My AI tech stack in 2024
Over the past 3 years, I've had the pleasure of building almost exclusively AI-enabled applications. I still remember building an AI brainstorming tool with GPT-3 before the days of ChatGPT (though it wasn't very good!).
After building more than a handful of AI-enabled apps, I have a stack that I'm pretty satisfied with (as of 2024). If you're someone looking to build an AI-based app for the first time, or just want to learn about another engineer's stack for comparison purposes, hopefully this post can be of use to you.

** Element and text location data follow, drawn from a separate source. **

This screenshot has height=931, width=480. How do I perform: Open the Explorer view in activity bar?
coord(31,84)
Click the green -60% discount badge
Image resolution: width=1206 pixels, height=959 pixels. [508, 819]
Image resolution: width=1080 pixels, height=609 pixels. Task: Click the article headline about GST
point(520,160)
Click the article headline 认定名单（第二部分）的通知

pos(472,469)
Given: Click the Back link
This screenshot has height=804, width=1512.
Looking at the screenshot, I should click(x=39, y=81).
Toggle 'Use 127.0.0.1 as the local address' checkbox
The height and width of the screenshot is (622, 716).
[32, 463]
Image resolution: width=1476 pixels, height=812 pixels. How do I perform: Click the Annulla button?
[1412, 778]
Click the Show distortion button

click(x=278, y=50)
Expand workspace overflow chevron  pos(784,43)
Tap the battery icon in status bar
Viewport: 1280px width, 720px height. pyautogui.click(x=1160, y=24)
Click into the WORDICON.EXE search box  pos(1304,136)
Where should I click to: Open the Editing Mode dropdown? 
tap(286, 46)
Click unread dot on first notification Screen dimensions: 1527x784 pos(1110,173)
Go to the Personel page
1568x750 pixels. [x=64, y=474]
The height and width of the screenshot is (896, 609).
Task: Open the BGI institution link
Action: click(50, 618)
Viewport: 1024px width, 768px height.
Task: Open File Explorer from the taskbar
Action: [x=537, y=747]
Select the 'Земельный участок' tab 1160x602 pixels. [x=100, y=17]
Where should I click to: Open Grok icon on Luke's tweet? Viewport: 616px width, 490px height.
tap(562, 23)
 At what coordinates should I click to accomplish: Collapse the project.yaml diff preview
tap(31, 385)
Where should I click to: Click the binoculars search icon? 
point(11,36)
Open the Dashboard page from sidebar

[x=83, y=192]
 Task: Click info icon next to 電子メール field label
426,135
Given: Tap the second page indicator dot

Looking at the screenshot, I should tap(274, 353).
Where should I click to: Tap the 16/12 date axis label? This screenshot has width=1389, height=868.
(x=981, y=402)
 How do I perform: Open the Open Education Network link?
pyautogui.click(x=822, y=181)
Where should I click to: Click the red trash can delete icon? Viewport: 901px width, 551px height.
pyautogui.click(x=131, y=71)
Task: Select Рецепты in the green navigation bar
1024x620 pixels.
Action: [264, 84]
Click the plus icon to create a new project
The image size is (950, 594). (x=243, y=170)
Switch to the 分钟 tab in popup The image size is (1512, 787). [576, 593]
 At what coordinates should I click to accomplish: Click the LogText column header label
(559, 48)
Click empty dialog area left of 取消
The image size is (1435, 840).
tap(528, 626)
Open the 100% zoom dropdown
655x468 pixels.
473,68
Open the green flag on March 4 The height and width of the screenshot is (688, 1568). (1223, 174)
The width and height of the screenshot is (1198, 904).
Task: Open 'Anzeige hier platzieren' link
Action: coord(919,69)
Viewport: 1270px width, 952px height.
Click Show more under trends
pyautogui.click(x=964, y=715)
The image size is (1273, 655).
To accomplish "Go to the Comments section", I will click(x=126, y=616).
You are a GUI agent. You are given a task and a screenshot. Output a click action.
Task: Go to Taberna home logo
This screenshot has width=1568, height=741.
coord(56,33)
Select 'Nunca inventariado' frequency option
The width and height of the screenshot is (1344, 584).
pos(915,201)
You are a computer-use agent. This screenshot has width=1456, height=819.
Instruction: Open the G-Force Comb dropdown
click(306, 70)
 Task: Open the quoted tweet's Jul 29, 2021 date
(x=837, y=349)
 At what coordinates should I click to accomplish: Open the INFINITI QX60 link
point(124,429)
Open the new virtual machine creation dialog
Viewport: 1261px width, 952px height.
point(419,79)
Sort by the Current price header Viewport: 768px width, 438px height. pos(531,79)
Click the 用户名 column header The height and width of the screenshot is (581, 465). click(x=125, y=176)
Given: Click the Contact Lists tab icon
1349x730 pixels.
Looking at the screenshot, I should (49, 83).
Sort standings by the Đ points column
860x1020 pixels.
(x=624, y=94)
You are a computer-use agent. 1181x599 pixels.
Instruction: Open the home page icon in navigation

Some quick notes before starting
- This is not necessarily the best stack possible. But it's one I've shipped production apps with, which hopefully helps you make an informed decision if you don't yet have a preferred stack
- As for application requirements, the apps I write typically use LLMs either directly with the user (e.g. a realtime chat interface), or indirectly (e.g. generating content with AI, like an AI report writer). I don't typically work on deep-tech training models and whatnot. A different stack probably works better for those use cases.
Framework
Not an unusual recommendation here — I like Next.js with typescript, like many others.
One important thing to know about App Router vs Page Router is that only App Router Route Handlers support streaming, so if you want to stream responses, you'll at least need to use that portion of App Router.
Libraries
Here's a list of libraries I use regularly:
- Vercel AI SDK — absolutely love this library. I've tried other tools like Langchain and Llamaindex, but just found those abstractions to be a bit overbearing. I find Vercel's AI libraries to have a great tradeoff of simplicity and flexibility for many use cases.
- Zod — nowadays Zod is required for many AI libraries, but thought I'd mention it here anyways
- Temporal — love love love Temporal for workflow orchestration
- Prisma — definitely has some bugs here and there, but overall a great ORM
- Shadcn — technically not a "library", but it's the go-to for many builders wanting to quickly build out UI components that have some customization
- Tailwindcss
Other callouts:
- Remeda for more functional programming tools
- dotenv-flow — for handling environment variables
- Lucide-react — for icons
Deployment and developer experience
- Flightcontrol — A great wrapper over AWS. It's super easy to deploy a Next.JS app and the app runs significantly faster than serverless Vercel. It's also easy to get AWS credits, so basically free to get your app up and running
- Neondb — Probably the best cloud-based Postgres. Super easy to use, has a free tier, and has life-saving features like branching and history
Desktop tools
- Windsurf — Cursor is a generally more polished product, but Windsurf's Cascade mode is so much better than Cursor's composer that I ignore all its other issues (which will undoubtedly be fixed with time)
- Repo Prompt — A tool that helps you paste code and context into your LLM of choice. It sometimes works better than using the tools inside AI code editors.
- ChatGPT app — I've tried all the major LLM desktop apps and ChatGPT is the best in terms of friction.
alt+space
opens a popover chat that you can instantly chat with (much better than, say, Claude which brings you into the app first).